### TASK DIRECTIONS
Once you find the line that contains "Team (421, 1004)" in the entries below, give it again along with every following line, unchanged, through the final one.

☆ ☆ ☆ ☆ ☆

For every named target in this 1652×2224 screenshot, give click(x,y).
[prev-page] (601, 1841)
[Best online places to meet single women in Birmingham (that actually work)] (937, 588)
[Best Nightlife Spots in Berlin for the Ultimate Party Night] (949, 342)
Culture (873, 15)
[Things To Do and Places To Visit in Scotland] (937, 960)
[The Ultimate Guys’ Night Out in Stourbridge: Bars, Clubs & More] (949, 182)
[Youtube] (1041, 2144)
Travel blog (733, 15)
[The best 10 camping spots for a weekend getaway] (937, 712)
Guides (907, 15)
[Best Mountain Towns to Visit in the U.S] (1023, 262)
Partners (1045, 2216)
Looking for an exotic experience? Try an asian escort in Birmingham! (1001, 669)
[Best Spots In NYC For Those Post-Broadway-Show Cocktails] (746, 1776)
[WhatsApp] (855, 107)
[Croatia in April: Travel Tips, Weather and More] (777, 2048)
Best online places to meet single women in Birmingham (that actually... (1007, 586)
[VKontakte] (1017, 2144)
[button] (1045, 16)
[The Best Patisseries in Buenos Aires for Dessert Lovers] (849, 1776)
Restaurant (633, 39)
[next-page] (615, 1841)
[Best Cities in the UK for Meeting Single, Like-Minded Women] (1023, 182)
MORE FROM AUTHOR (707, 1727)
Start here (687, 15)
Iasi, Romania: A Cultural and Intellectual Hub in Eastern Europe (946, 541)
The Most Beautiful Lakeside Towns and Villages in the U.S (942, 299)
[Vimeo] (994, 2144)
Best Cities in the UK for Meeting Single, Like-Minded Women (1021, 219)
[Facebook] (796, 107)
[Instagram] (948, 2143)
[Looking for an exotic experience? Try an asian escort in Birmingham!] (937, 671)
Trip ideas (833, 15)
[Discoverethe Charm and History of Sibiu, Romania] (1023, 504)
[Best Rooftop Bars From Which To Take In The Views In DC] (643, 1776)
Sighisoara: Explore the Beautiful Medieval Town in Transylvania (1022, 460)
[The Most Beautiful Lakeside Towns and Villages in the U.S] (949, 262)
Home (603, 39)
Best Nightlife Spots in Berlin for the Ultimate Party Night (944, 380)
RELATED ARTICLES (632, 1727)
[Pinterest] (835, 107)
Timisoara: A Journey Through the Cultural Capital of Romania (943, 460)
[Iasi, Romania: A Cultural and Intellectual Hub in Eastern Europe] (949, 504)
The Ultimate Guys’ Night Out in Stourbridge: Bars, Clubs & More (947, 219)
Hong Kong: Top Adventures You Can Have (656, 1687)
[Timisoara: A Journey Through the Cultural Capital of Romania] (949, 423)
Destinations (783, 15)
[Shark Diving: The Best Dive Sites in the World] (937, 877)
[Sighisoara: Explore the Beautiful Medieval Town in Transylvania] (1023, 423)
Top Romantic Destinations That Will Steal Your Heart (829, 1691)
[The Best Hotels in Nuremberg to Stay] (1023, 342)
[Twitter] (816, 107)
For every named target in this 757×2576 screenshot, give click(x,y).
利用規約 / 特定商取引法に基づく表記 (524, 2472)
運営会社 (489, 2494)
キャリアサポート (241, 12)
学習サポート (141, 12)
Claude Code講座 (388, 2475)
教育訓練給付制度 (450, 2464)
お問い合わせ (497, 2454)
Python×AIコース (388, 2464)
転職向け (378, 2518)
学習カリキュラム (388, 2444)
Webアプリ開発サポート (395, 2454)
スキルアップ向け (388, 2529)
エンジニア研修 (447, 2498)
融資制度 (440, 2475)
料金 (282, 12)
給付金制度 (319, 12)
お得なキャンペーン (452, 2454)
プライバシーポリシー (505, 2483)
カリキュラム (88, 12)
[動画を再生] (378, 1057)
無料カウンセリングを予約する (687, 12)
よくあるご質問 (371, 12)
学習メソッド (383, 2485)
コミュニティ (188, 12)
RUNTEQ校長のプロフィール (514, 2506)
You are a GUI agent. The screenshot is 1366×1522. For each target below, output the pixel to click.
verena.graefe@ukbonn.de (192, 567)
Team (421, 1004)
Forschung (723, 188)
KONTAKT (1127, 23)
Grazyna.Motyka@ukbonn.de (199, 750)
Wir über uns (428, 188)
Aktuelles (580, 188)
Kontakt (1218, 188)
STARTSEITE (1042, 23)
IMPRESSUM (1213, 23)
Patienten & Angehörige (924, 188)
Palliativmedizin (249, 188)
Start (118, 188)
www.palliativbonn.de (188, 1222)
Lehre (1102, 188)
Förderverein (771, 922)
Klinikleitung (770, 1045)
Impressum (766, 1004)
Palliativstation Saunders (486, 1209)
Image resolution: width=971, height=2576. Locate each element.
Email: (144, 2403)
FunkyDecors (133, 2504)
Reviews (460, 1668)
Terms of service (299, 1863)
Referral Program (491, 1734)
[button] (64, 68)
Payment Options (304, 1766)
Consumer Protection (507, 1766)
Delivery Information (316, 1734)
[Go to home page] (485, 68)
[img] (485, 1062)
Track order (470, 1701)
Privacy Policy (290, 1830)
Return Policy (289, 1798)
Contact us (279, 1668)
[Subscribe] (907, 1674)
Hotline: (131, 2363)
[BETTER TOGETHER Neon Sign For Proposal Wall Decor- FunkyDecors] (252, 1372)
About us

☆ ☆ ☆ ☆ ☆

### EXERCISE SOLUTION
Team (421, 1004)
Forschung (723, 188)
KONTAKT (1127, 23)
Grazyna.Motyka@ukbonn.de (199, 750)
Wir über uns (428, 188)
Aktuelles (580, 188)
Kontakt (1218, 188)
STARTSEITE (1042, 23)
IMPRESSUM (1213, 23)
Patienten & Angehörige (924, 188)
Palliativmedizin (249, 188)
Start (118, 188)
www.palliativbonn.de (188, 1222)
Lehre (1102, 188)
Förderverein (771, 922)
Klinikleitung (770, 1045)
Impressum (766, 1004)
Palliativstation Saunders (486, 1209)
Image resolution: width=971, height=2576. Locate each element.
Email: (144, 2403)
FunkyDecors (133, 2504)
Reviews (460, 1668)
Terms of service (299, 1863)
Referral Program (491, 1734)
[button] (64, 68)
Payment Options (304, 1766)
Consumer Protection (507, 1766)
Delivery Information (316, 1734)
[Go to home page] (485, 68)
[img] (485, 1062)
Track order (470, 1701)
Privacy Policy (290, 1830)
Return Policy (289, 1798)
Contact us (279, 1668)
[Subscribe] (907, 1674)
Hotline: (131, 2363)
[BETTER TOGETHER Neon Sign For Proposal Wall Decor- FunkyDecors] (252, 1372)
About us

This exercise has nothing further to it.